> [抜粋本文]:
映画「マイ バック ページ」と川本三郎

映画「マイ・バック・ページ」が公開されています。「リアリズムの宿」、「リンダリンダリンダ」、「天然コケッコー」などの作品で知られる山下敦弘監督はいまわたしが見たい映画監督のひとりで、このひとの映画なら必ず観に行くことはまちがいありません。まして原作が川本三郎で、いまもおぼろげながら記憶している朝霞事件(赤衛軍事件)に当時朝日ジャーナルの記者だった著者が巻き込まれた実話だと知り、明日かあさってにも映画館に行くつもりです。今回のブログでは映画を見た感想もふくめて、「わたしのマイ バック ページ」を書いてみたいと思います。
わたしはそんなには映画を見ないけれども、映画が子どものころから好きで、豊能障害者労働センターのスタッフだった時には映画の上映会も何回か開いてきました。
子どもの頃、街のたったひとつの映画館で観た「鞍馬天狗」や「オテナの塔」、「清水の次郎長」は雨がふったような縦線だらけで、時にはフィルムが焼けて上映がとぎれてしまったものでした。
高校を卒業してから4年間、大学紛争と安保闘争で騒然としていた頃、それはちょうどこの映画と同じ時になりますが、わたしが見る映画はいつのまにか東映の映画ではなく、ゴダールやトリュフォー、大島渚などの「ヌーベルバーグ」に変わり、梅田にあったATG専門の映画館に出入りするようになりました。そしていくつかの映画評論の雑誌を読みあさり、よくわかりもしないのにいっぱしの映画評論家?気取りで数少ない友だちと夜遅くまで議論したものでした。

> [作業内容]:
1) 映画「マイ・バック・ページ」をめぐる文章では、原作者の川本三郎は当時どの雑誌の記者だったと書かれているか。
2) 映画「マイ・バック・ページ」をめぐる文章のうち、「高校を卒業してから4年間、大」と「遅くまで議論したものでした。」のあいだを、両端の語句も含めてそのまま書き写しなさい。
3) 映画「マイ・バック・ページ」をめぐる文章を、最後の文のあとから書き継ぎなさい。

> [元データ]:
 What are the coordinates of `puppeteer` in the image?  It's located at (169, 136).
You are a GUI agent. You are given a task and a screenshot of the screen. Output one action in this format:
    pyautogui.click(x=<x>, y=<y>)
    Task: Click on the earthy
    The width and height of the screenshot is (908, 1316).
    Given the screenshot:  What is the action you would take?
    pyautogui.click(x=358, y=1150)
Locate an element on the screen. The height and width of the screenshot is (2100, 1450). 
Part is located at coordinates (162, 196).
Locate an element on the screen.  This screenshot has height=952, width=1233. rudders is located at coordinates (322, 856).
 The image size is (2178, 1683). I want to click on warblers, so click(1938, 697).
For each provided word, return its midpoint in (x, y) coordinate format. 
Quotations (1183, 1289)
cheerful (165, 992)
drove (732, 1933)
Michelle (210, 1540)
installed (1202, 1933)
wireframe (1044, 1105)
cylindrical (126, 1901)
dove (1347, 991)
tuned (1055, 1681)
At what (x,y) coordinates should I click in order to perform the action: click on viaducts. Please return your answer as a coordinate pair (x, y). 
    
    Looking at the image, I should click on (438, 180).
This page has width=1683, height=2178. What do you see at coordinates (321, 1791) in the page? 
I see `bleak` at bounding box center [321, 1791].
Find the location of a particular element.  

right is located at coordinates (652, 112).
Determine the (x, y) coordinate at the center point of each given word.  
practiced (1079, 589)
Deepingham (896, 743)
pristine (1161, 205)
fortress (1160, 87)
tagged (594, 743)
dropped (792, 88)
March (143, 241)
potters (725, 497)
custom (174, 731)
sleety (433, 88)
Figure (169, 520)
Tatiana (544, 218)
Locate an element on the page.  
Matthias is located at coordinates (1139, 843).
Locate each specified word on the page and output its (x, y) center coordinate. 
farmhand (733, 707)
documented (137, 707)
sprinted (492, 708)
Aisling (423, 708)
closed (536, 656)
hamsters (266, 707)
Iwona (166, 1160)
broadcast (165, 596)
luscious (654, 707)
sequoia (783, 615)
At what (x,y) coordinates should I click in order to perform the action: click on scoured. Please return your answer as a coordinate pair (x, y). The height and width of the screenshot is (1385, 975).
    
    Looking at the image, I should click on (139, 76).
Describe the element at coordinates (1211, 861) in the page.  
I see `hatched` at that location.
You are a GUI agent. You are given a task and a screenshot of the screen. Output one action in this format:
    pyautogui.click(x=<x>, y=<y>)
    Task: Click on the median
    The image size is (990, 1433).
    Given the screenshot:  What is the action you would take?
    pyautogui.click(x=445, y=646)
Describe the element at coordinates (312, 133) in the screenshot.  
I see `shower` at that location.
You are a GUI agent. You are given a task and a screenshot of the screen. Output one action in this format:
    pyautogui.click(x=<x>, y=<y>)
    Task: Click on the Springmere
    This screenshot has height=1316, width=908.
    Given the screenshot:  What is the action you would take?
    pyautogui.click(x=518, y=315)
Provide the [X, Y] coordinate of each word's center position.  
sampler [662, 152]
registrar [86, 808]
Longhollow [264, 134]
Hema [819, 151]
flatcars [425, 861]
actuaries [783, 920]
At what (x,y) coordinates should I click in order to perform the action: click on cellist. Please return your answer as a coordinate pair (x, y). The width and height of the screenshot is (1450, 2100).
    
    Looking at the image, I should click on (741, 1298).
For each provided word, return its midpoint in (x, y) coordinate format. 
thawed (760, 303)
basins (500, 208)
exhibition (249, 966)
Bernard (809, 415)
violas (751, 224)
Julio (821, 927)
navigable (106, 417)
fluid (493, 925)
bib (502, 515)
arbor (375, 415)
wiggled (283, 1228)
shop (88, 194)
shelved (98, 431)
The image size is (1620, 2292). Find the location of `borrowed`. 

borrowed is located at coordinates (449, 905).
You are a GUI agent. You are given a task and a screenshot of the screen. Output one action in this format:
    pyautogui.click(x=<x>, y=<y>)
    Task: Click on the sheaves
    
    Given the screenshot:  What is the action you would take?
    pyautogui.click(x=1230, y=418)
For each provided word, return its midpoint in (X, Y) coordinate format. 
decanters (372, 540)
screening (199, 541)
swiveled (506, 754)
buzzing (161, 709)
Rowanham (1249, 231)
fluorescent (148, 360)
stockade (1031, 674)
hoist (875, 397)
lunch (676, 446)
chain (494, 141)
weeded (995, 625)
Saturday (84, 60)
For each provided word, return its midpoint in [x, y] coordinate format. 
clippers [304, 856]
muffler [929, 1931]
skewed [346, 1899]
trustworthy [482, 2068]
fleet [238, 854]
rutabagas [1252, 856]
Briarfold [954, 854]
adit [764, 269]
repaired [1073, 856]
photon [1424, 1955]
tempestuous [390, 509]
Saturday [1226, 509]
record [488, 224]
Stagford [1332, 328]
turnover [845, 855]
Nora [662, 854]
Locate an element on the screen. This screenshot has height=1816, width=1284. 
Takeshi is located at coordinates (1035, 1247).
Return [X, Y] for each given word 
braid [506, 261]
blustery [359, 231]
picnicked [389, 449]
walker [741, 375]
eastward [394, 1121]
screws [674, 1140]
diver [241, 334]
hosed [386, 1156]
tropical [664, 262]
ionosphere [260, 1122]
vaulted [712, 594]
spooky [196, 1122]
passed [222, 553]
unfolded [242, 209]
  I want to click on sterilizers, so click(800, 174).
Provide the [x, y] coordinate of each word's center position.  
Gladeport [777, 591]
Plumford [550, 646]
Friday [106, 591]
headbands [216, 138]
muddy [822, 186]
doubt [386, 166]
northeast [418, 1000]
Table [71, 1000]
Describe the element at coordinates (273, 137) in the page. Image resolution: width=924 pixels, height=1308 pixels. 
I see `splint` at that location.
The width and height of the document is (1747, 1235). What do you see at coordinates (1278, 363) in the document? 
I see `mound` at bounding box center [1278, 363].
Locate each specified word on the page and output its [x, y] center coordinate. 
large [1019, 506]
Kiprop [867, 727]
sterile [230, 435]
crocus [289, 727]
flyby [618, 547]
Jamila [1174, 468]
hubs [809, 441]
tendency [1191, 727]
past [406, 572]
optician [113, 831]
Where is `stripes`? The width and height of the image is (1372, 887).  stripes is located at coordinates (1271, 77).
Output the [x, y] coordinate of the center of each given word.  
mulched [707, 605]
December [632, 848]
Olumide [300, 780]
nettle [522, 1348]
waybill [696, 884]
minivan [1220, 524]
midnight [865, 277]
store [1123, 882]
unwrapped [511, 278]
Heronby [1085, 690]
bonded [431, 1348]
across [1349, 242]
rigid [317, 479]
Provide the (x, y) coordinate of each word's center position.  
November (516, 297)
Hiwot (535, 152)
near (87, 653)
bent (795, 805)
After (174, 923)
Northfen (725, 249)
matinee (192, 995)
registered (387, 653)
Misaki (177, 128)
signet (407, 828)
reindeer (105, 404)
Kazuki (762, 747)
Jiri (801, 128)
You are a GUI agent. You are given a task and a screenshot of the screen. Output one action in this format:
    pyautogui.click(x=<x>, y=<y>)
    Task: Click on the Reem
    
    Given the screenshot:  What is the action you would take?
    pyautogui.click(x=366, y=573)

> [解答一覧]:
1) 朝日ジャーナルの記者だった。

2)
高校を卒業してから4年間、大学紛争と安保闘争で騒然としていた頃、それはちょうどこの映画と同じ時になりますが、わたしが見る映画はいつのまにか東映の映画ではなく、ゴダールやトリュフォー、大島渚などの「ヌーベルバーグ」に変わり、梅田にあったATG専門の映画館に出入りするようになりました。そしていくつかの映画評論の雑誌を読みあさり、よくわかりもしないのにいっぱしの映画評論家?気取りで数少ない友だちと夜遅くまで議論したものでした。

3)
そのころの映画評論は時代背景もあるのですが国家のありようや革命論など、政治的社会的なところから映画を論じ、いつもだれかとだれかがけんかしていましたが、その中でわたしは断然、寺山修司の映画評論が大好きでした。彼の映画評論は大部分の論者とはまったくちがった個人的なアプローチから映画を語り、時には彼特有の屁理屈で物語を捏造し、彼の世界観へと論を広げながら時代を切り取るその語り口はきわめて鮮烈でした。
わたしは彼の映画評論集「地球をしばらく止めてくれ ぼくはゆっくり映画を観たい」を何度も読み返したものです。

寺山修司が亡くなり、独特の語り口で「もうひとつの映画」を見せてくれる映画評が読めないと思っていたら、ある日の新聞に載った映画評論がまったく同じといっていい切り口で映画を語っているのを発見しました。それが川本三郎でした。その時はほんとうにうれしかったことを覚えています。
それからしばらくして、知る人ぞ知る「映画新聞」に長い間映画評を書いていたのがうれしい思い出です。映画新聞は映画を愛する市民の運動で発行されていたもので、その「映画新聞」の心意気を川本三郎だからこそ応援していたのだと、今回の映画がきっかけで知ることができました。
次回には、この映画を観た後に思うことなどを書いてみたいと思います。